I delicati temi trattati, come di consueto, presso il Tempio Valdese di Torre Pellice. Paravati: «Non chiamiamoli immigrati: la loro presenza ê un dato strutturale della nostra società»

Giovani, immigrazione ed integrazione: questi i temi al centro della serata pubblica del Sinodo delle Chiese Valdesi e Metodiste, appuntamento annuale in corso di svolgimento presso il Tempio Valdese di Torre Pellice. Tra gli apprezzati intermezzi musicali del quintetto degli Architorti e della corale valdese di Torre Pellice, si sono alternati gli interventi di alcuni giovani immigrati membri di chiese evangeliche, di Claudio Paravati, segretario della Federazione giovanile evangelica italiana, del politologo Paolo Naso e della moderatora della Tavola valdese pastora Maria Bonafede. Ospite speciale della serata il ministro per la cooperazione internazionale e l'integrazione, Andrea Riccardi.
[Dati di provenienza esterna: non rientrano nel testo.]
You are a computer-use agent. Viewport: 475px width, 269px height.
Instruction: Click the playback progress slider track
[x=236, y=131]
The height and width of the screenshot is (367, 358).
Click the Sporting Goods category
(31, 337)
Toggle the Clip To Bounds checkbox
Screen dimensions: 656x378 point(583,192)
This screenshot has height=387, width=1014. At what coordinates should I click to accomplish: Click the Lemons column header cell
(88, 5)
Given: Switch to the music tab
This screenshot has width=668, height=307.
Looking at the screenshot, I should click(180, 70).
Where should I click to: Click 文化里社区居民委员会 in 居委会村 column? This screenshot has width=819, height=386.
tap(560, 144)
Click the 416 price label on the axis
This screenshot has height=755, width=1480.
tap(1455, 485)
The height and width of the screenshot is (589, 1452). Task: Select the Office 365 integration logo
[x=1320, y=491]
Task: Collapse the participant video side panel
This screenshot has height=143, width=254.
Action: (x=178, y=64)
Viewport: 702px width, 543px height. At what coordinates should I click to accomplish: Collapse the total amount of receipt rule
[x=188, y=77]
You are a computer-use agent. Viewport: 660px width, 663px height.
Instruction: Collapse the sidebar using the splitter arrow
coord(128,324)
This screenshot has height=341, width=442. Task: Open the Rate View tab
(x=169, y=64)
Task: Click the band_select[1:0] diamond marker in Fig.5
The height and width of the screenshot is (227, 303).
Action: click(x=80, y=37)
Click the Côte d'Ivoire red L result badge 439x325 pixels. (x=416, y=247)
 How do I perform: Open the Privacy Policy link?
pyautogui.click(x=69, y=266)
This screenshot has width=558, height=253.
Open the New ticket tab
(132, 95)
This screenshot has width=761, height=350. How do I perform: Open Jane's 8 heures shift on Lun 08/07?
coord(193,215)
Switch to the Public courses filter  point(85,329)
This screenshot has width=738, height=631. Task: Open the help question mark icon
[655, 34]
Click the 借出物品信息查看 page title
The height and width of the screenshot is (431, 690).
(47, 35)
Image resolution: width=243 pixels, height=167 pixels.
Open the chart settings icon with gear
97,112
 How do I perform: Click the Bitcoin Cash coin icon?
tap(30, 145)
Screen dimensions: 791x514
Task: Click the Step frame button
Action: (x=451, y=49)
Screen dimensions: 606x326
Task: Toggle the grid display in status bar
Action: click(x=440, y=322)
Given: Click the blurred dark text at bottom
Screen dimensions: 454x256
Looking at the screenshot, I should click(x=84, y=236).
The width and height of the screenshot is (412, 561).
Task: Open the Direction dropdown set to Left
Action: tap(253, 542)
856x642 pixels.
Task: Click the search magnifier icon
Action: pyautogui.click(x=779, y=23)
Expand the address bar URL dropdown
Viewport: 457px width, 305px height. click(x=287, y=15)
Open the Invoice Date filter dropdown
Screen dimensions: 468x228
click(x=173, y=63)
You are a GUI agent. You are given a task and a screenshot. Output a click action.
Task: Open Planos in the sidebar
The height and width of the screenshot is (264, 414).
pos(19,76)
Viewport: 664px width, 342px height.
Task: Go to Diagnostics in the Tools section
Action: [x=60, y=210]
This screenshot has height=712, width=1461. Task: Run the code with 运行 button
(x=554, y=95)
"Sono una donna, sono africana, mi sento italiana, appartengo a una chesa protestante - si è presentata Anita, 21 anni, studentessa di farmacia a Bologna - e tutte queste tessere costituiscono elementi essenziali della mia identità. Non è facile tenerli insieme, ma questo sono e questo voglio essere". In realtà Anita italiana lo è nelle intenzioni e nel cuore, ma non sulla carta d'identità: pur nata nel nostro paese, infatti, resta una immigrata. "Non chiamiamoli immigrati - ha però affermato Paravati - e smettiamola di definirli 'di seconda generazione', perché questa definizione non aiuta né noi né loro a capire che la loro presenza ê ormai un dato permanente e strutturale della società italiana. Quanto a noi, i nostri gruppi giovanili sono luoghi di integrazione nei quali sperimentiamo una comunione interculturale che non ha ancora sufficiente riscontro nella società italiana". "Siamo in ritardo - ha affermato Naso - perché a lungo ci siamo illusi che diversamente dal resto dell'Europa, l'immigrazione in Italia sarebbe stata transitoria e reversibile. Ora si tratta di recuperare il terreno perso affrontando con decisione il tema della cittadinanza, dei diritti e dei doveri di chi vive permanentemente in Italia. Si tratta di costruire un 'patto' di convivenza nel quale, consapevoli delle proprie identità, italiani ed immigrati si riconoscono membri della stessa comunità civile".

"Dobbiamo cambiare l'idea di fondo che troppo a lungo ha orientato il dibattito sull'immigrazione - ha affermato il ministro Riccardi -, spiegando che non siamo affatto di fronte a un'invasione ma all'opportunità di accogliere e valorizzare giovani come quelli che hanno parlato stasera. Attraversiamo un momento difficile, certo, ma dobbiamo capire che il rilancio della crescita economica sarà con gli immigrati o semplicemente non sarà". In conclusione, l'intervento della moderatora Bonafede che ringraziando ha ribadito come le chiese valdesi e metodiste si pongano molto seriamente il problema dell'accoglienza dell'altro, e non solo sul piano dell'aiuto e del sostegno materiale. In questo senso "continueremo con determinazione a sollecitare norme che garantiscono i diritti degli immigrati che ormai costituiscono una componente essenziale della nostra società".